Ironically and tragically, the criticisms these anonymous characters (plus one) deal out is not deserved by anyone other than themselves.

If you want to discuss the public policy matters, I can introduce you to some people who can and will discuss it responsibly ( but there are not that many in Colorado). That list would not include the anonymous bloggers on the Aspen Times- even if they might possibly include the Mayor and perhaps other significant civic leaders the identities of whom remain hidden under their anonymous blog names.

I appreciate your sharing your questions and opinions publicly in Aspen.  Your experience and questions are helpful. Sorry you  met with animosity, when you spoke up, but Marilyn Marks and I (and I assume Black Box Voting.org) will be in it until our cause for improved transparency prevails , however long that might take.

FYI I disagree that election officials should conduct elections with the help of the citizens.  It seems to me that it is essentially the citizens’ election, primarily run by temporary election judges sensibly chosen among all eligible citizens,  assisted or conducted (with respect) by accountable election officials, many of whom are re-elected themselves by the same election.  Surely the citizen role is foremost in the running of an election and must include many citizens acting in concert but independently.

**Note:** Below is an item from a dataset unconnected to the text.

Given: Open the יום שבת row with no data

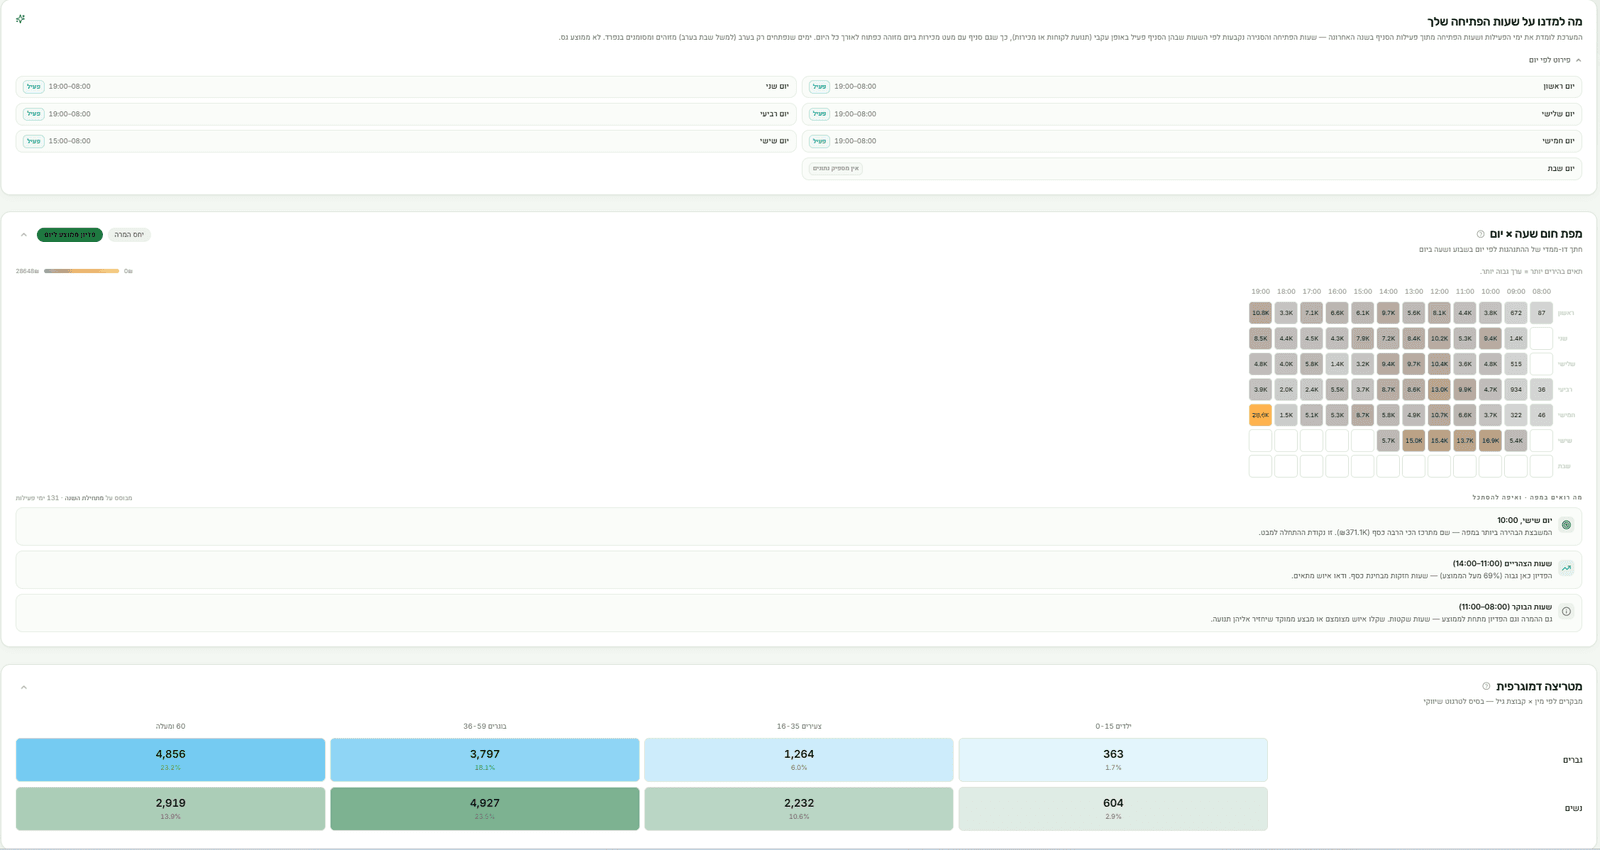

The idea that machines will avoid the errors of humans is anathema to me in election policy.  This may sound odd coming from a guy who has spent his life as a computer systems  and software creator.  Vote interpretation cannot be done accurately by machines.  Accumulation of votes can be done very reliably by machines if they are properly tested, operated  and audited by human beings using non automated methods. The two roles (interpreting the voter intent, and accumulating the individual records of voter intent) are very different and must be treated separately.  TrueBallot actually recognizes this difference, as does the new law in CO that requires reporting the individual ballot interpretations to the public for IRV elections. The existence of this report motivates the very important separation of the interpretation from the accumulation.

I am quite familiar with True Ballot and their practices having interviewed at length two of the principals who in some respect  “conducted” the Aspen election. This I can share with you at your convenience.  Thank you for what you have already contributed to our dialogue.

Harvie Branscomb

1 comment:

Anonymous said...

How nice to read an informed, reasoned and coherent letter on the subject of Aspen election reform. Thank you, Harvie!